So brachte vor allem Sergio Ramos, der für die Spieleröffnung aus der Verteidigung verantwortlich war, recht wenig Pässe auf Xabi Alonso an und hatte so nur noch zwei Möglichkeiten: Raus auf Coentrão, der allerdings keine gute Leistung zeigte, oder langen Hafer nach vorne – diese Pässe kamen zumeist nicht an.
Was Real im Spiel nach vorne deutlich den Drive nahm. Cristiano Ronaldo war bei Philipp Lahm und Luiz Gustavo in guten Händen und nahm im Grunde nur bei Standard-Situationen am Spiel teil. Da half es auch nichts, dass Benzema extrem viel auf die Seiten auswich und dabei vor allem Badstuber ordentlich aus der Position zog, hier passten Boateng und der umsichtige David Alaba gut auf. So entstanden kaum defensive Löcher und die Bayern brachten das hochverdiente 1:0 auch in die Pause.
Ausgleich erzwingt Änderung
Zum Start der zweiten Hälfte war Özil wieder im Zentrum und nützte einige Minuten nach Wiederbeginn einen kollektiven Tiefschlaf in der Bayern-Defensive und einen geschickten Quer-Pass von Cristiano Ronaldo (dessen einzige wirklich produktive Aktion im ganzen Spiel) zum völlig gegen den Spielverlauf fallenden 1:1-Ausgleich.

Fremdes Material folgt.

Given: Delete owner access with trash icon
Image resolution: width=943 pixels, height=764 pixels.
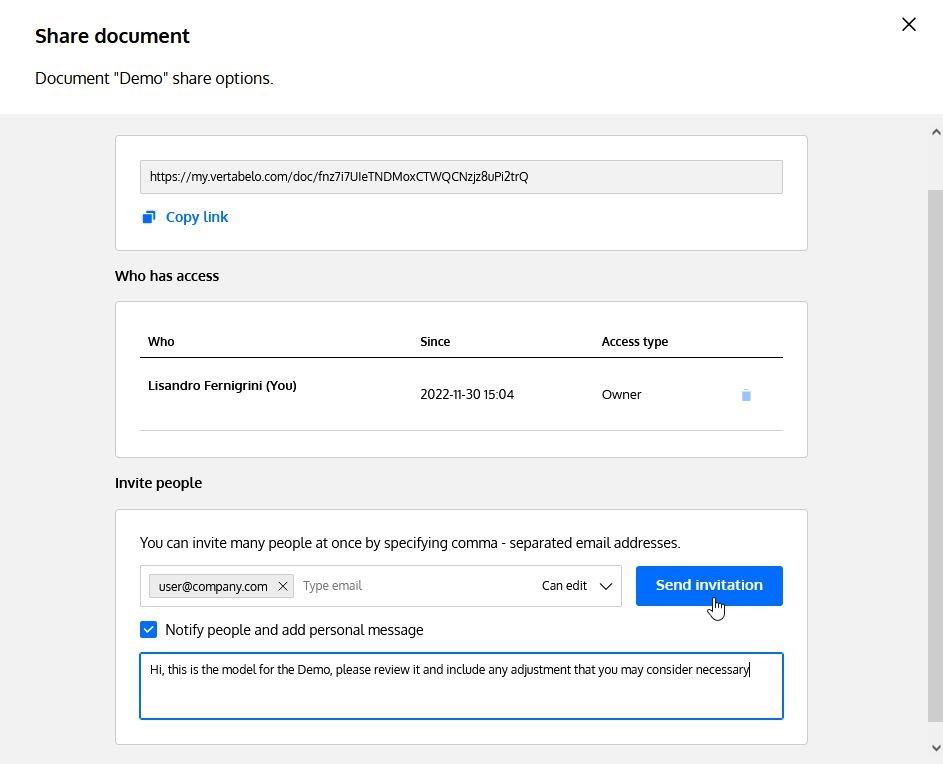Looking at the screenshot, I should 746,395.
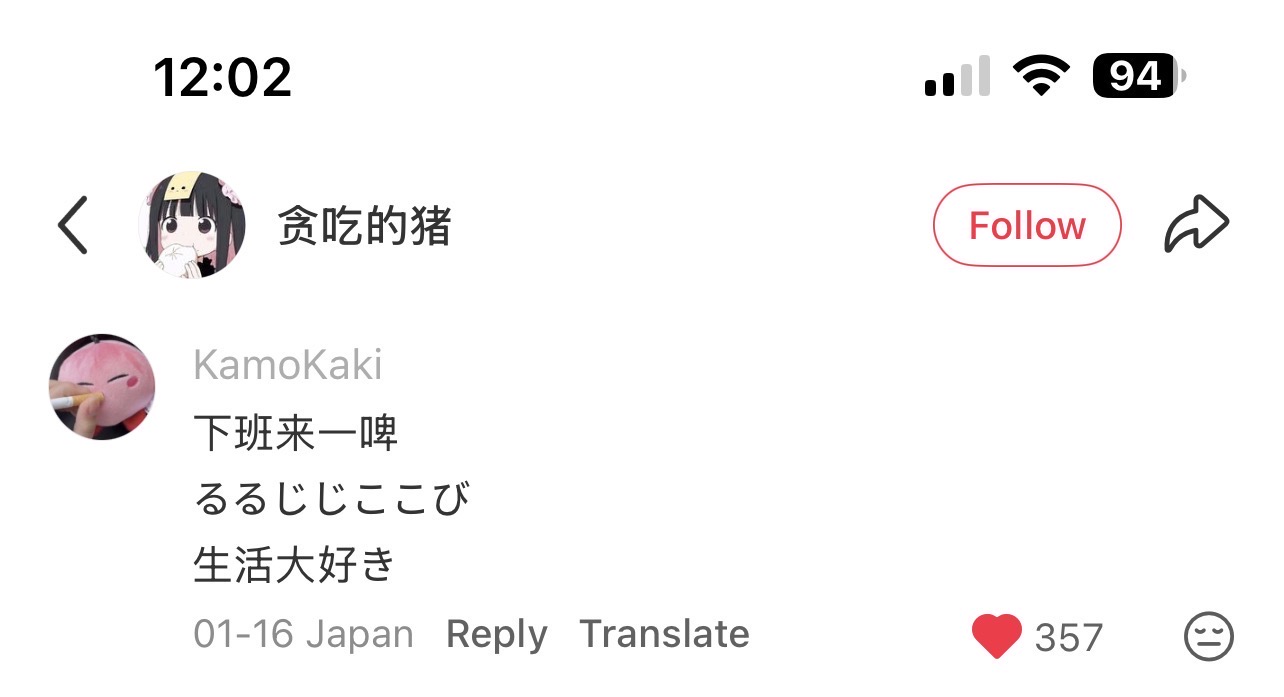Tap the back chevron arrow

click(73, 226)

Womit für Heynckes zwei Faktoren zusammen kamen, wegen denen er nach einer Stunde wechselte: Zum einen war Schweinsteiger einfach nicht besonders gut und auch noch nicht fit für mehr als 60 Minuten auf diesem Niveau, zum anderen musste er nun ohnehin eine weitere Option für vorne bringen. Also ging Schweinsteiger raus, Thomas Müller kam hinein. Das hieß, dass Kroos nun vollends Achter und Zehner gleichzeitig war, schließlich orientierte sich Müller auf der Zehn deutlich höher als das Kroos zuvor gemacht hatte.
Die Bayern blieben auch weiterhin die bessere Mannschaft, allerdings ließ die Genauigkeit immer mehr nach. Diesen Effekt verstärkte Mourinho, indem er Di María wieder ins Zentrum stellte, um dort für Stabilität zu sorgen und es Khedira zu ermöglichen, Kroos wieder aktiver nachzustellen. Für Özil kam mit Marcelo die defensivere Variante für die linke Seite, Cristiano Ronaldo wurde damit von Lahm erlöst. Dass im der rotzfreche David Alaba aber so fleißig um die Ohren rennt, dass er gemeinsam mit Ribéry Arbeloa mit Arbeit eindeckte und Ronaldo damit erst recht isoliert blieb, damit rechnete er aber wohl nicht.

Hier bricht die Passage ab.